Pre-Workout: 24oz of Gatorade, 20g of Whey Isolate, 1g of Kre-Alkalyn Creatine.
Intra-Workout: 36oz of Gatorade, with a scoop of BPI Best Aminos that contain CLA and Glutamine, and another container with 40g of Whey Isolate.
Neutral Grip Lat Pulldown – 135×8, 150×8, 165×8, 180×10
I really like the neutral grip, and feel like I can pull the most weight that way.
Seal Row – 40×8, 12, 8, 12
For this lift you lay chest down on a bench, grab a dumbbell in each hand, and row. It’s a great exercise that really isolates the back. Unfortunately, it’s a pain in the ass to set up a flat bench that gives you a big enough range of motion. So, I just go incline on the lowest setting.
Hammer Strength Supinated Grip Lat Pulldown – 145×8, 165×8, 180×8, 190×8
Probably my favorite form of a Lat Pulldown. You get such a fantastic range of motion that lets you stretch the lats at the very top and get an immense squeeze at the bottom.
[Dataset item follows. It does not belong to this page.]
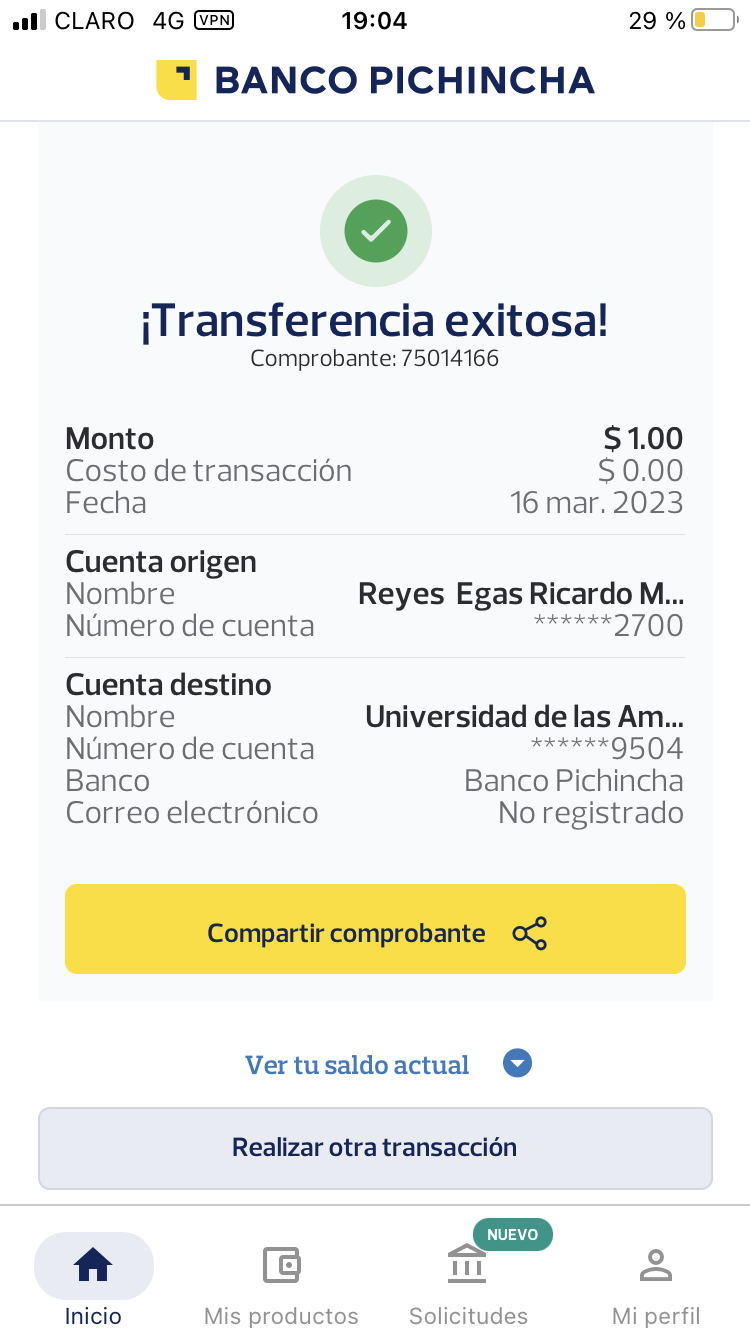The width and height of the screenshot is (750, 1334).
Task: Tap the truncated origin name Reyes Egas Ricardo
Action: tap(520, 594)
Dual Dumbbell Row – 50×8, 8, 55×10, 60×8
I like to twist when I pull up towards my abs. So at the bottom of the lift the dumbbell is vertical, and at the top they’re horizontal.
Smith Machine Row – 90×8, 110×8, 8, 8, 90×8, 4
Free weights are King, but it’s awesome to use a machine once in a while. You can simply focus on the lift, and really wear the hell out of the muscles. After the last set I did a drop set, went to failure, rested for 5 seconds and did another set till failure. Needless to say, it was good times.
EZ Bar Cable Curls – 80×8, 8, 8, 8
Dumbbell Preacher Curl – 22.5×8, 8, 8, 8
With these bad-boys, I twist at the bottom so my palm is facing the ground, and twist back up in a standard curl motion with a squeeze at the top. You can’t beat this, as it stretches the hell out of the bicep. You can check out a demo of it in one of the last two videos I posted on the Fat Buff INC youtube channel.
Flex Curl – 20×8, 10×10, 8, 8
Barbell Curl – 45×6, 6, Reverse Grip – 45×5, 20×15
Sometimes with the last exercise[s] I’ll just start mixing things up, with super short rest periods. Just looking to burn things out.
Cardio Incline Walk – 10 minutes
Post-Workout: 1g of Kre-Alkalyn Creatine, 30 minutes later I have 30g of Whey Isolate.